The list of this amazing cast is endless, but, with the exception of Mr. Branagh who produces/directs/stars in the film, they all seem under-utilised, Judi Dench in particular.

The film is a visual treat, undoubtedly, with lots of lovely footage of the Orient Express chugging its slow and stately way across snowy Europe.  Never have the Swiss Alps looked so gorgeous.

Avalanche stops the train.  A murder occurs while the train is stranded.  Whodunit?

And I can’t spoil the plot for you, so let’s leave it there.  I knew, of course, who did it, having seen the 1974 film – which has an even more breathtaking cast than the 2017 version, if that were possible.

I thoroughly enjoyed this remake, loved the lush period detail, loved the train, loved the clothes, loved the elegance.

Very much enjoyed Mr. Branagh’s less caricatural portrayal of Hercule Poirot, though, if I might be so bold – what’s with the moustache/s, Mr.

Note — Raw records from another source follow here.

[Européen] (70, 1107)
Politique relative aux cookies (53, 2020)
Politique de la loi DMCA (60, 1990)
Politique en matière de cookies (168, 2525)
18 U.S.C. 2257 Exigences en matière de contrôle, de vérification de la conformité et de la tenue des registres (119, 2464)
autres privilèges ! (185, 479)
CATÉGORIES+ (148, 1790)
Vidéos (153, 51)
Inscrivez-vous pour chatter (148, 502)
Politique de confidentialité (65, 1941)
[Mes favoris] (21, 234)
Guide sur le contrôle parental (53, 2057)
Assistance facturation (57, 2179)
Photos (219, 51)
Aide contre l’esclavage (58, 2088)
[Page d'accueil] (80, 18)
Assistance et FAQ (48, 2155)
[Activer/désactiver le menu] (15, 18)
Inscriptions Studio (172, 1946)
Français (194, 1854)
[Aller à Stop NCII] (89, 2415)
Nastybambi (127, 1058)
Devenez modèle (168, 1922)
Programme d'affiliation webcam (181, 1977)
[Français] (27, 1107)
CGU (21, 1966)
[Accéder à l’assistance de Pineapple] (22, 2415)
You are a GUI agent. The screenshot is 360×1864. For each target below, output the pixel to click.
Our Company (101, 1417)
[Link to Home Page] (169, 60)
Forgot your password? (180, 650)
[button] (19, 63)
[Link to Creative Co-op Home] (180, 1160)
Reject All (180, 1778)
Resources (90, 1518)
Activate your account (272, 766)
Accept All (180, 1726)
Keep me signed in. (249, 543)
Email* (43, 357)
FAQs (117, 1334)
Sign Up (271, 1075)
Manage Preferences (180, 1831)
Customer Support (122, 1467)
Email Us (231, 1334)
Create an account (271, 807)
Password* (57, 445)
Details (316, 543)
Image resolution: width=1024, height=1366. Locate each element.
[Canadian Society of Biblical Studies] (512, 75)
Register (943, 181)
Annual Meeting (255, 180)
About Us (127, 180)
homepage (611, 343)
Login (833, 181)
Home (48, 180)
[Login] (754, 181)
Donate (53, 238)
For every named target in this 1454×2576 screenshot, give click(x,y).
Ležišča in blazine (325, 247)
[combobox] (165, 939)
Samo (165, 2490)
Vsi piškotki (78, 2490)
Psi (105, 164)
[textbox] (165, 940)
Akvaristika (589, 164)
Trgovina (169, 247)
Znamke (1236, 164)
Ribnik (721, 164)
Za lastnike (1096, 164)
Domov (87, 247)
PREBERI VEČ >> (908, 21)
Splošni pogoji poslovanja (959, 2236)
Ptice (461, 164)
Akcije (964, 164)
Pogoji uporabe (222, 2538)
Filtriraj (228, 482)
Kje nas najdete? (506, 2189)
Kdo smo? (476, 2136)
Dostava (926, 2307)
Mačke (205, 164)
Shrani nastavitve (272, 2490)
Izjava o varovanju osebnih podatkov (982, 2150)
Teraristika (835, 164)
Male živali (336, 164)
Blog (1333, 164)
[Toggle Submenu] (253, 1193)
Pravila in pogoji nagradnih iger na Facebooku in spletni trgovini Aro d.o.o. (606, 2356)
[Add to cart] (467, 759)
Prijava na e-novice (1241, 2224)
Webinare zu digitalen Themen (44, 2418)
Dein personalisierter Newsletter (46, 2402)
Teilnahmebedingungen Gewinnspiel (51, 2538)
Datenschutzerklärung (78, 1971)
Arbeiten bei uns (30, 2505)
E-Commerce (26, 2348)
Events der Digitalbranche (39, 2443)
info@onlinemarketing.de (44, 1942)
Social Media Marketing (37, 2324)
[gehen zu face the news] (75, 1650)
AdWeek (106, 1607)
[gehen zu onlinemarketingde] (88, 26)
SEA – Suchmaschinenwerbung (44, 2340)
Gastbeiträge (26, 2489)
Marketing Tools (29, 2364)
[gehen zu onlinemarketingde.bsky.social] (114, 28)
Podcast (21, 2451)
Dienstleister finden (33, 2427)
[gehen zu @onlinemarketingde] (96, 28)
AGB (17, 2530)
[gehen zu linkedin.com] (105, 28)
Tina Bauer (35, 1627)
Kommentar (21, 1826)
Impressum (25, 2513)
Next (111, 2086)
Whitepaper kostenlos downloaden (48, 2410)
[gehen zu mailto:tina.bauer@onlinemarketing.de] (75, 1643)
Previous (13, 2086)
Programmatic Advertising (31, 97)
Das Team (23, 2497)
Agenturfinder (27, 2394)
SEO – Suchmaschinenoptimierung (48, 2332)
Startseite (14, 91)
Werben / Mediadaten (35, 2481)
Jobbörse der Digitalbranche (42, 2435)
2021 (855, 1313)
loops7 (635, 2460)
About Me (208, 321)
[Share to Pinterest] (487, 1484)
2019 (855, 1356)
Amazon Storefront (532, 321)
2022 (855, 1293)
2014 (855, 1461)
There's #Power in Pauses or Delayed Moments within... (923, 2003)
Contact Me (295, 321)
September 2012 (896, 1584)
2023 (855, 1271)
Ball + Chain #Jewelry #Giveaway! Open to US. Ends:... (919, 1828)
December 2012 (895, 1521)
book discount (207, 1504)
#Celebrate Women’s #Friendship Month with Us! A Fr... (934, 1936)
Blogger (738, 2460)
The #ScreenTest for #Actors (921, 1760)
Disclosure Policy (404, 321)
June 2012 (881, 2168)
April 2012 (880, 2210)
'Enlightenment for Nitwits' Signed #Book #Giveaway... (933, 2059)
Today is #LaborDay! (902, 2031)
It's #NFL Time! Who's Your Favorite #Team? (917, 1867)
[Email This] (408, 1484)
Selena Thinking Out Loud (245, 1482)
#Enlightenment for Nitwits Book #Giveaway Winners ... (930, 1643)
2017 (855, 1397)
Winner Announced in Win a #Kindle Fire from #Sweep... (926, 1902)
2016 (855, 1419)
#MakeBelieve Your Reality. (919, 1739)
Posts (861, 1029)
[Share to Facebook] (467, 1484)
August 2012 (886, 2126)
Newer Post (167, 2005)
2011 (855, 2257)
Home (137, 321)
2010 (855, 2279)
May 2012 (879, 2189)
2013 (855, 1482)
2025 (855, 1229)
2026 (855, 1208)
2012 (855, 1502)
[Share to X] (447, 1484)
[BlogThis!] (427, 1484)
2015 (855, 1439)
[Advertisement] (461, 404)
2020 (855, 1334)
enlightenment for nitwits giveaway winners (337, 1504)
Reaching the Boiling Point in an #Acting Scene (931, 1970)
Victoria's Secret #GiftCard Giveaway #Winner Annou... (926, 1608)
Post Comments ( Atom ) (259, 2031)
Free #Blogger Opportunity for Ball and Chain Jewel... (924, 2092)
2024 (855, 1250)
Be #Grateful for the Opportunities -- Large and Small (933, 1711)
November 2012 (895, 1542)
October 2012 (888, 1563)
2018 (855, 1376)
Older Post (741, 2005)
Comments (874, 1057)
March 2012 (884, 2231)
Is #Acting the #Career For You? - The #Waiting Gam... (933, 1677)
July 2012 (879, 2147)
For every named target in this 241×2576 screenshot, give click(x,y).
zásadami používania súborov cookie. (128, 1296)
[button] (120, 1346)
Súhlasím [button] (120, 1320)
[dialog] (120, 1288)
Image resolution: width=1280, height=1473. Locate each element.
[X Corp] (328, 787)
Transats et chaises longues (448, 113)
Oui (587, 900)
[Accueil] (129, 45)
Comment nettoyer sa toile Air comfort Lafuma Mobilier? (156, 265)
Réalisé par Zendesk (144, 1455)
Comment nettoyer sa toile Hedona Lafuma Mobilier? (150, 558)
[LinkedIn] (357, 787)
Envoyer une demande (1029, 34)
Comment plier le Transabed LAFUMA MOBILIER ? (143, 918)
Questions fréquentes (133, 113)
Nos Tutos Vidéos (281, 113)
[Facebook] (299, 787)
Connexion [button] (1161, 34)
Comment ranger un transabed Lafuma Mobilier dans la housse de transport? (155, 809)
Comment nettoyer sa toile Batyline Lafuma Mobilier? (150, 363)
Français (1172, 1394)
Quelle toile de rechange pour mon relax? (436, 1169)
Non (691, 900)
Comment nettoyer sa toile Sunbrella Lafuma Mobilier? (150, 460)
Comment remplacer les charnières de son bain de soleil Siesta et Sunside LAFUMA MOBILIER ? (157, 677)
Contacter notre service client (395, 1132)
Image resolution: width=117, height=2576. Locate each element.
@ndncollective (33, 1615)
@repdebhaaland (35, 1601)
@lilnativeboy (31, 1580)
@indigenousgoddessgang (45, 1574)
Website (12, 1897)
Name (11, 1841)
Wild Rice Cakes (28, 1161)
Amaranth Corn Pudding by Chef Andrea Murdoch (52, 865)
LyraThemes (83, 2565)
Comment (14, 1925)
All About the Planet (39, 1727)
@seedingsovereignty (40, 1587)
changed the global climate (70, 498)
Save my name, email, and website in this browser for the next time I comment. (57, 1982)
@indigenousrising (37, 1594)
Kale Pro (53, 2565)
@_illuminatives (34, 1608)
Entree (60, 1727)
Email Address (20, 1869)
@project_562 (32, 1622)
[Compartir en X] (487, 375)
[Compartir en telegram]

Branagh?  Downright weird.

But.

I don’t really see what this film achieves, other than making M. Poirot a little more thoughtful and a whole lot more theatrical.
Do go see it.

Lovely film.

But not, I fear, a great film.

Victoria & Abdul

Oh dear.

What a let down.

The story, that of the unlikely friendship between an ageing Queen Victoria and her Indian servant, is not only a delectable one, but the additional fact that Abdul Karim’s diaries were only recently discovered is also thrilling.

Add the incomparable Judi Dench to the mix, and we should have had the blockbuster to beat all costume-historical-sweeping-blockbuster-epic-y thingies.

Except we don’t.

Judi Dench is her usual incomparable self.  Not one word of criticism about her performance.

She is absolutely perfect as Queen Victoria.Perfect.

But for the rest of the cast…yet again, at the risk of repeating myself, what a let-down.

Stellar names delivering flat performances, with Eddie Izzard a notable exception.

I haven’t read the original book, nor do I know enough about that period of British & Indian history to speak with any authority, but I’m pretty sure that an Indian servant like Mohammed would not have slightly cheeked off the British, used words like “bloody” and been so, well, so 21st century in his open disdain for the British and their way of life.

Also, and I may be over-estimating Queen Victoria, but would she really not have known the background to the Koh-i-Noor?  One of her prized pieces of jewelllery?

And now let’s move onto young Ali Faizal, who plays the charming, handsome and likeable Abdul Karim.

Great eye-candy, totally, but what a sadly one-dimensional portrayal.

The actor is utterly charming, and you like Abdul unwaveringly, but other than smiling sweetly and affectionately at HM, what else does he do?

Victoria and Abdul
Judi Dench (left) as Queen Victoria and Ali Fazal (right) as Abdul Karim

Lovely visuals, as one would expect, but that was it.

Didn’t care about any of the other characters, they were all so 2 dimensional.

Liked Ali Faizal.

Loved Judi Dench.

But left the cinema feeling slightly cheated.

This movie could’ve been fabulous.

Could’ve been epic.

Instead, it was formulaic, and even a little silly at times.

But, having said that, it is still worth seeing for the wonderful Judi Dench.